In 1821, Spain signed the Treaty of Córdova and New Mexico became part of the new Republic of Mexico. In 1827, placer gold was discovered in the Ortiz Mountains south of Santa Fe, the mining camp of Dolores sprang up almost overnight, and the first gold rush in the West began – 22 years before the California gold rush.
In the early 1830s the gold quartz veins, source of the placer deposits, were discovered and developed by two wealthy Santa Fe merchants, Jose Francisco Ortiz and Ignacio Cano, on the Santa Rosalia lode about a mile up the hill from Dolores. This led to a large influx of miners from as far away as Missouri. The population after this is unknown, but there are estimates that it reached over 2,000 people.
In 1870, Real de Dolores had a population of 150, an ore stamping mill, a mercury separation facility, a store and a church, Nuestra Señora de los Dolores. In May 1900, Thomas Edison constructed a mill to test a new separation process that used an electric blower and static electricity to separate heavier gold from the lighter waste material.
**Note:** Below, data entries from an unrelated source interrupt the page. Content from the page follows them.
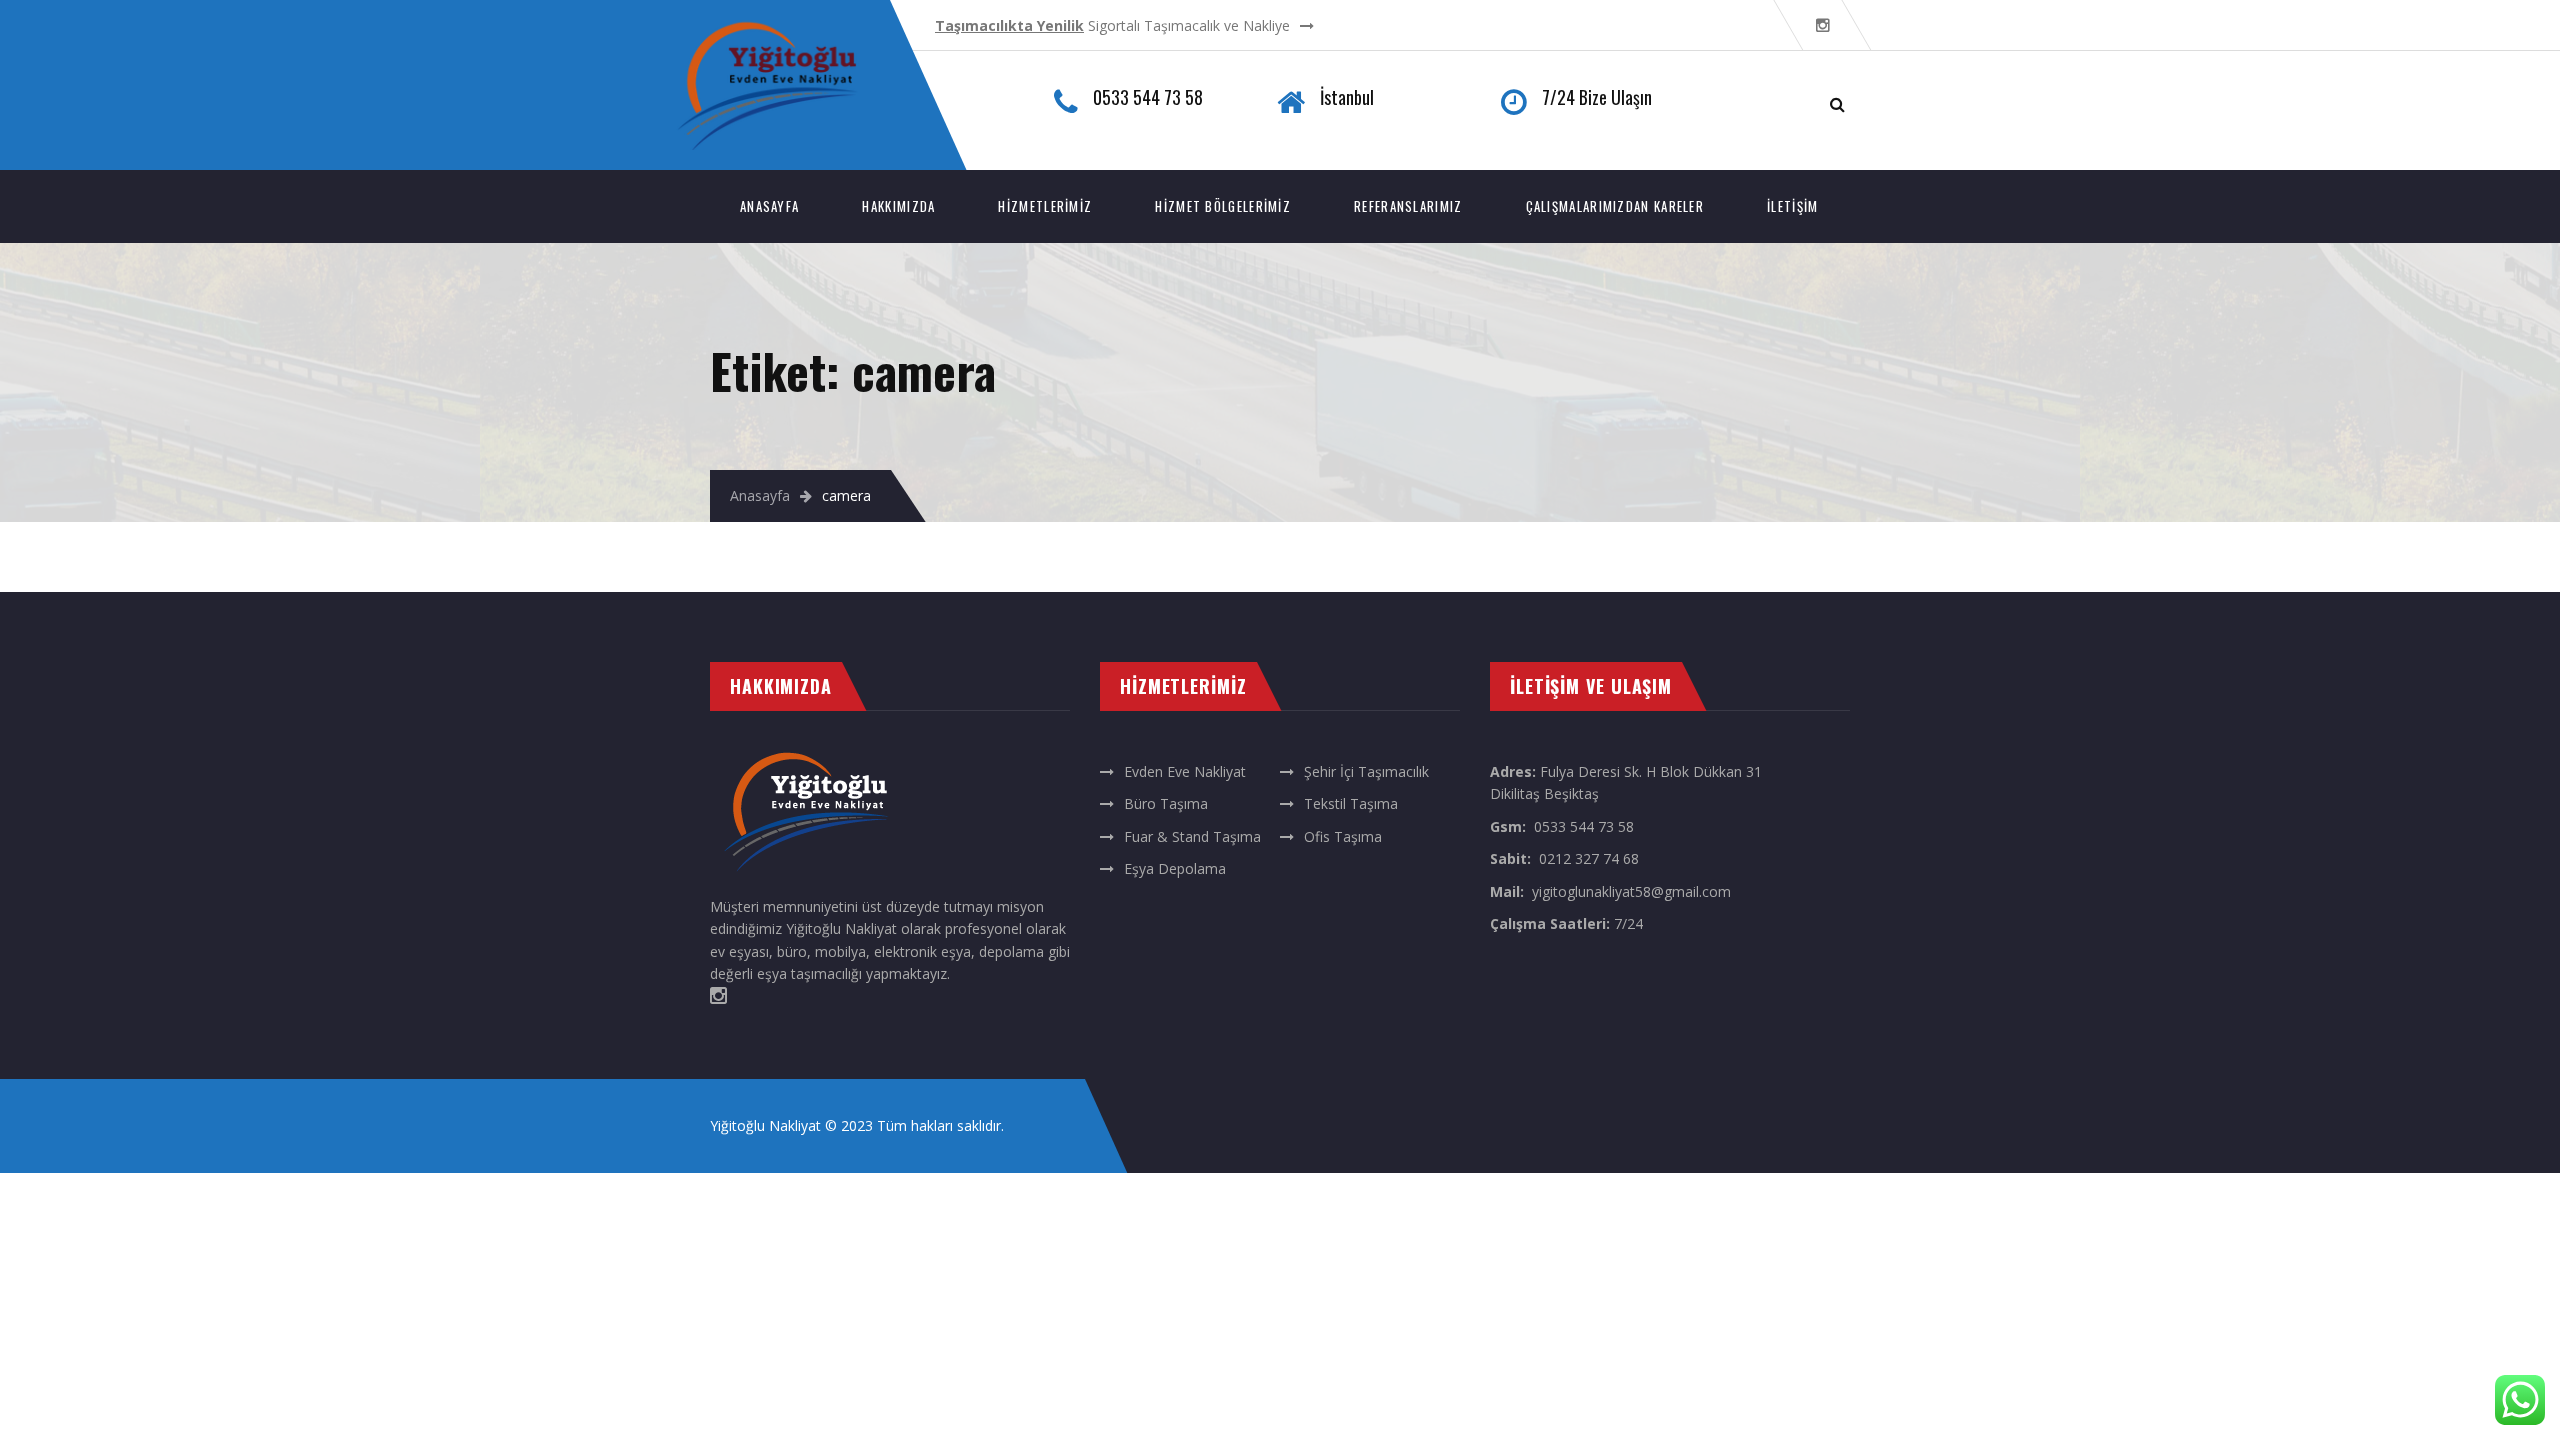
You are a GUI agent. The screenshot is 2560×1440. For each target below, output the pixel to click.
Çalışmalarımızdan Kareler (1615, 206)
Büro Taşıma (1166, 803)
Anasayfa (769, 206)
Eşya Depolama (1175, 868)
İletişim (1792, 206)
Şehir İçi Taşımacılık (1366, 771)
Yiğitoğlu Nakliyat (765, 1125)
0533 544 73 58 (1584, 826)
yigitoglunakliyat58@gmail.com (1631, 891)
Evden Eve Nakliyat (1185, 771)
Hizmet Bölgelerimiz (1223, 206)
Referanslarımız (1408, 206)
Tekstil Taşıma (1351, 803)
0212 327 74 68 (1589, 858)
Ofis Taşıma (1343, 836)
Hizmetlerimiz (1045, 206)
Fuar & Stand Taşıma (1192, 836)
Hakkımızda (898, 206)
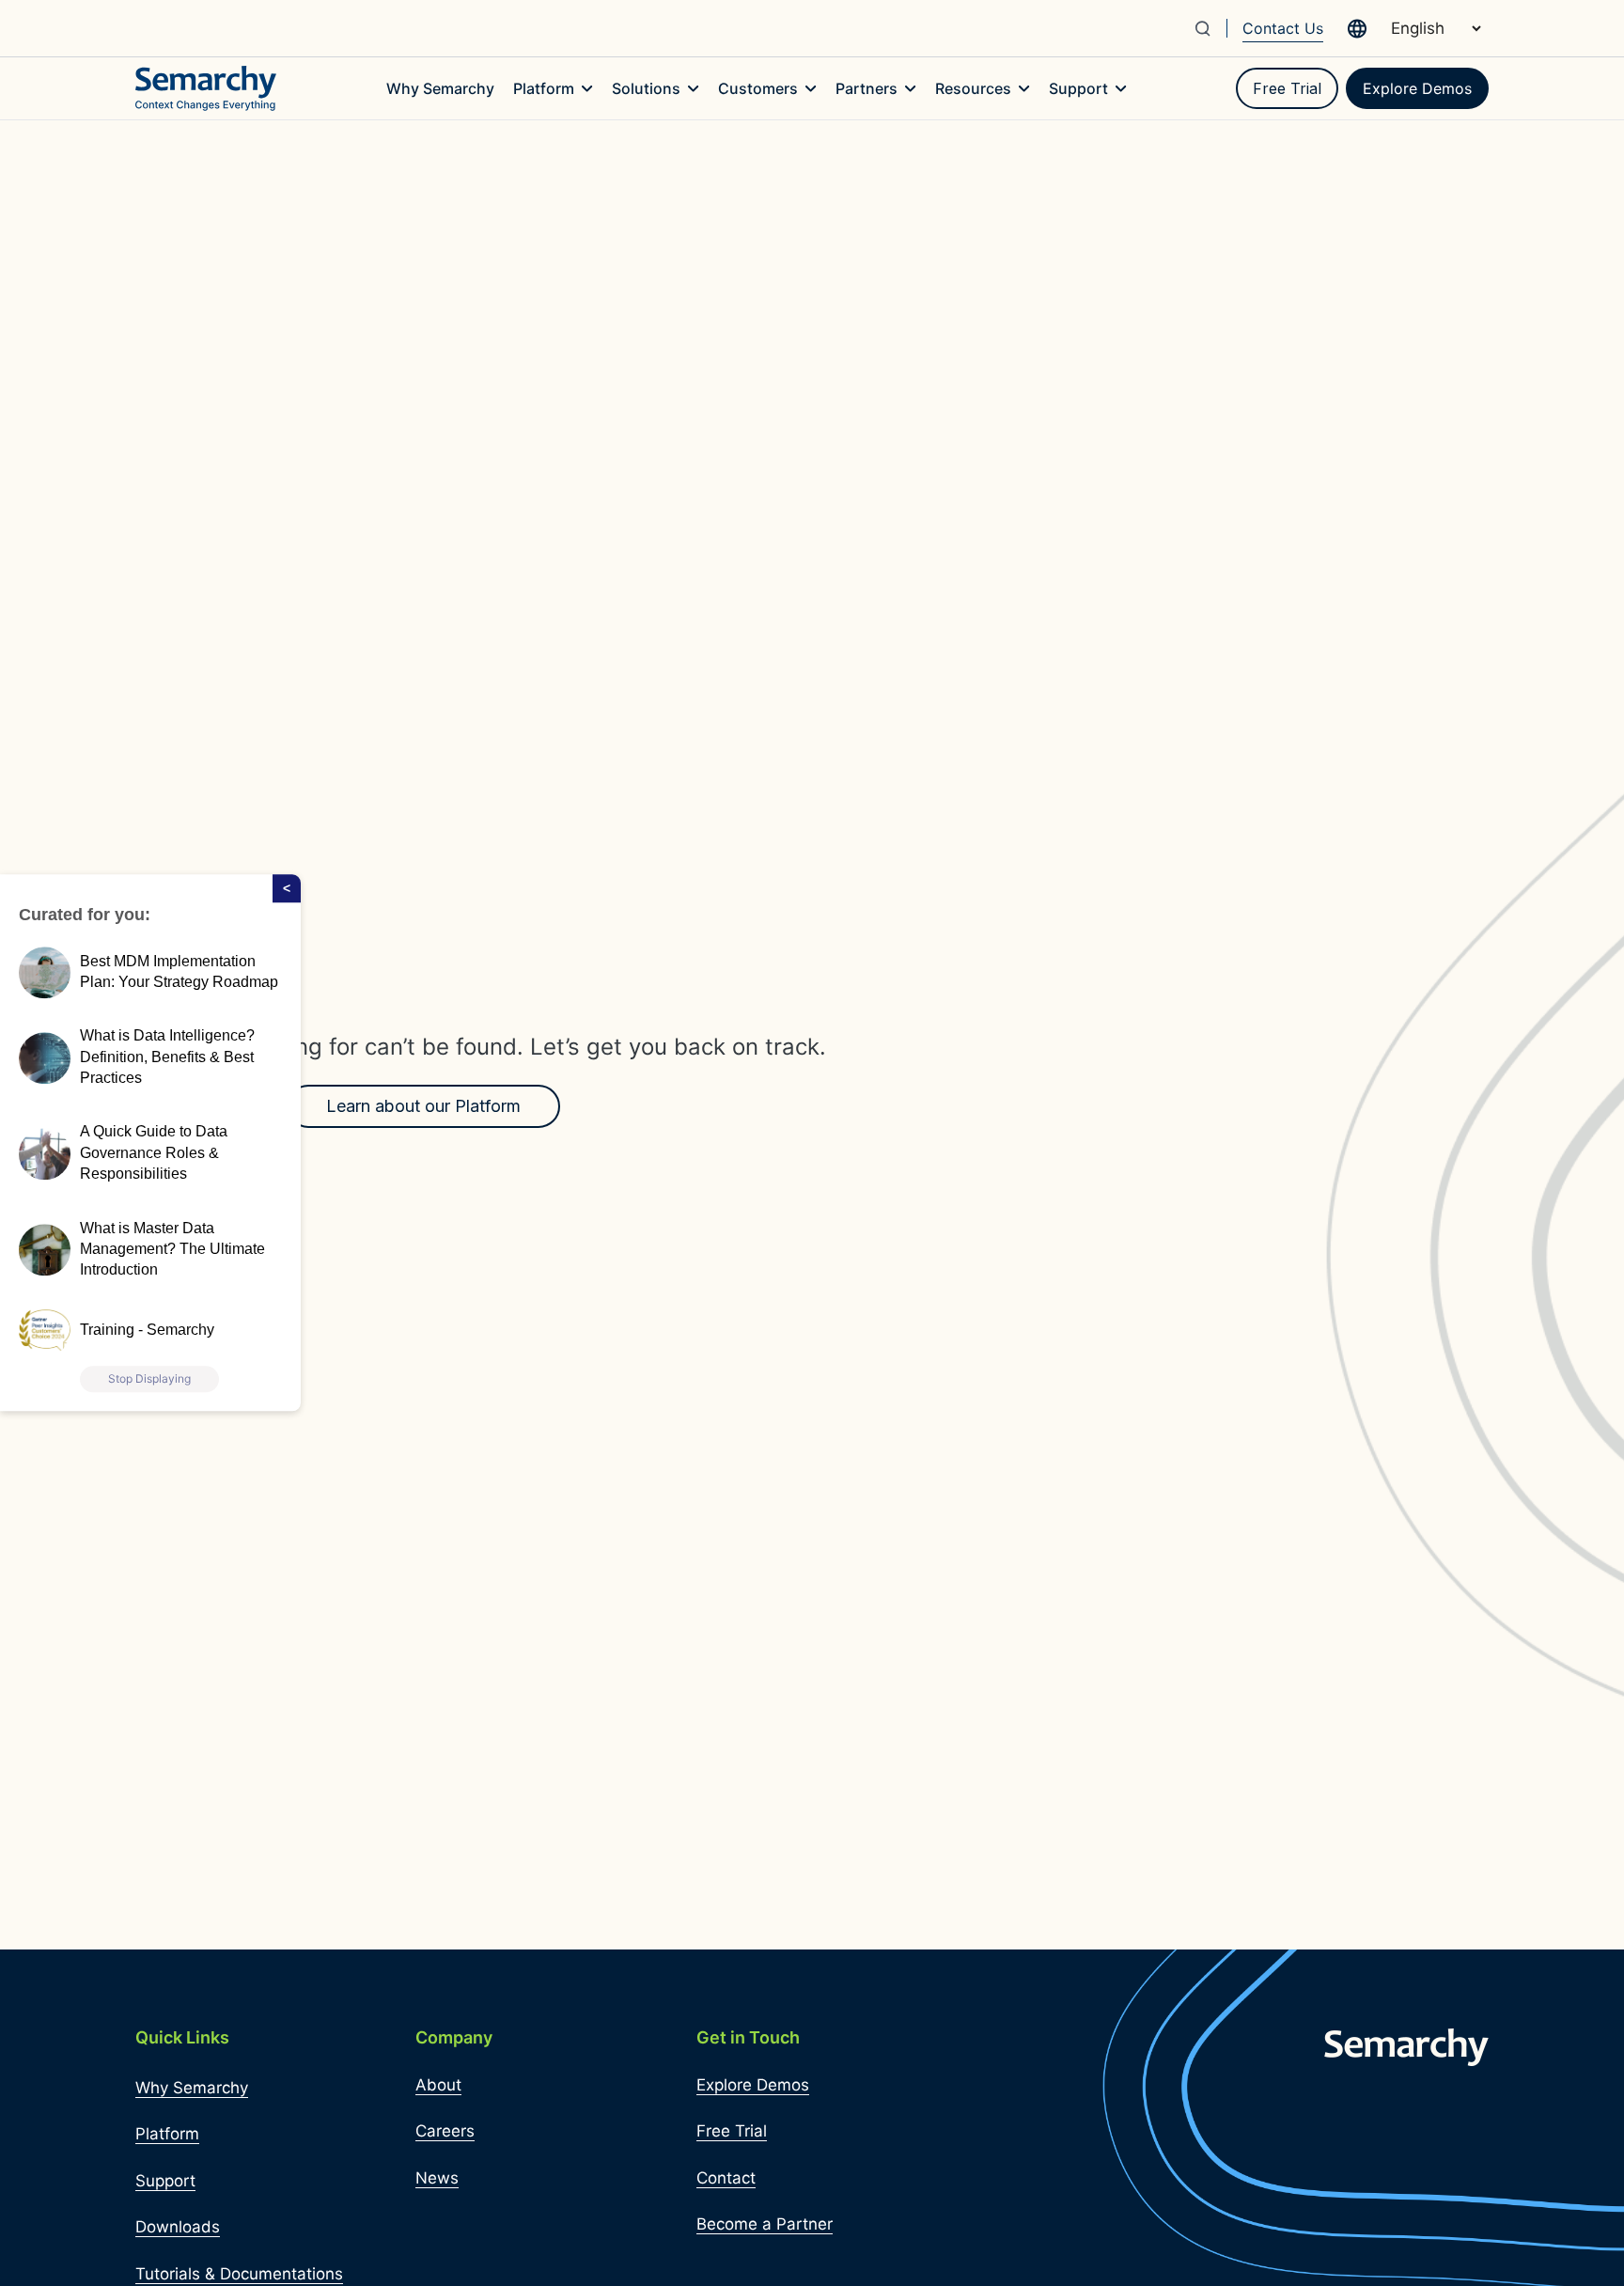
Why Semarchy (191, 2087)
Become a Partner (764, 2224)
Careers (445, 2131)
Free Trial (1287, 88)
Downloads (177, 2226)
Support (165, 2180)
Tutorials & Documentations (239, 2273)
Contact (726, 2178)
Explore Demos (1417, 88)
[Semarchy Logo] (205, 88)
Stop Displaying (149, 1379)
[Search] (1210, 28)
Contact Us (1282, 28)
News (437, 2178)
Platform (167, 2133)
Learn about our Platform (423, 1106)
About (438, 2084)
An electric line was run from Madrid to power the mill and it was reported that the mill’s electric lights could be seen from Santa Fe. The project was unsuccessful, and Edison abandoned it six months later.
By 1905, very little gold remained, and Dolores was abandoned. It is estimated that, during its 80-year existence, one hundred thousand ounces of gold were recovered.
Today, the ruins of Dolores are on private property and are not open to the public. One can drive to the fence line (about two miles north of Cerrillos on NM 14) and see what’s left.